PROVIDED MATERIAL ▸
━━━━━━━━━━━━━━━━

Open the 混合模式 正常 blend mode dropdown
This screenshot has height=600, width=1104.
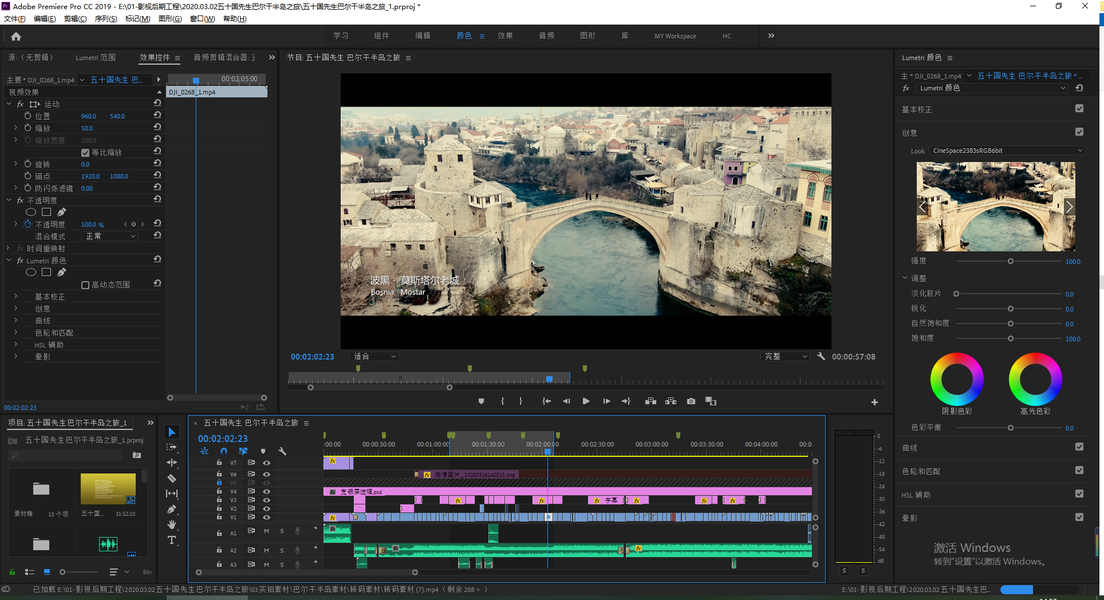[x=111, y=236]
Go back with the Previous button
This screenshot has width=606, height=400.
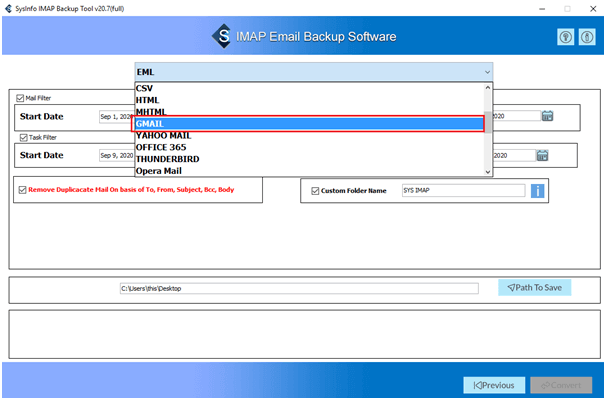(494, 385)
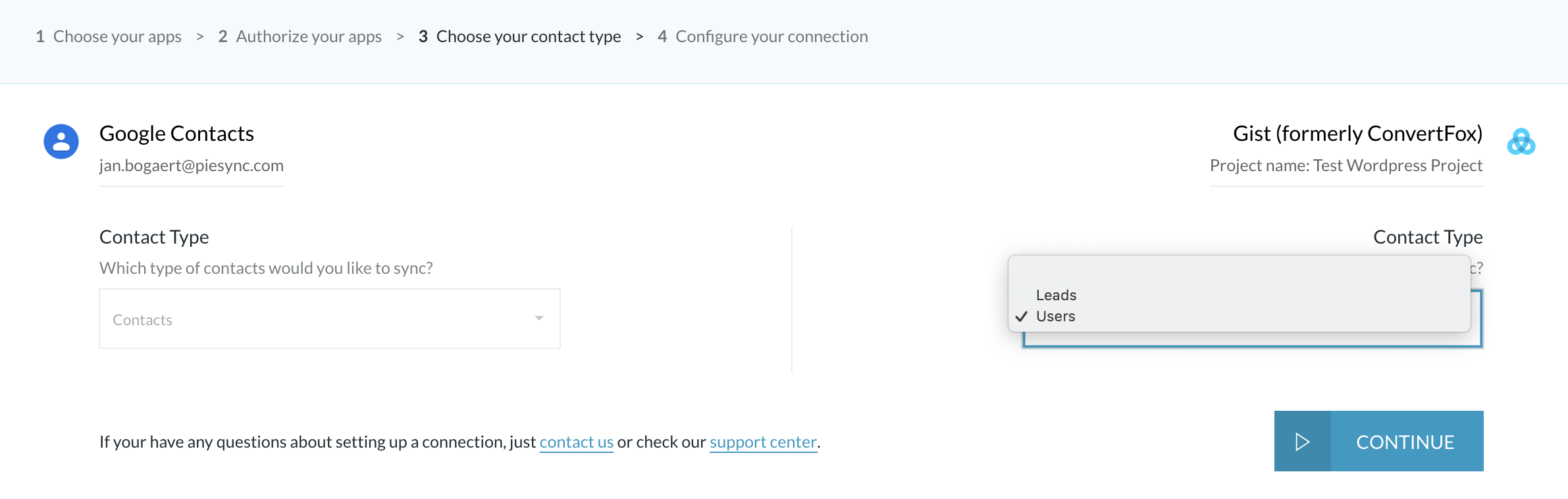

━━━━━━━━━━━━━━━━

AIM OF THE TASK ▸
Convert the data above into a JSON list of strings, one string per line, leaving out blank lines. Omit the pictures.

ANSWER TO THE PROBLEM ▸
[
  "Open the 混合模式 正常 blend mode dropdown",
  "This screenshot has height=600, width=1104.",
  "[x=111, y=236]",
  "Go back with the Previous button",
  "This screenshot has width=606, height=400.",
  "(494, 385)"
]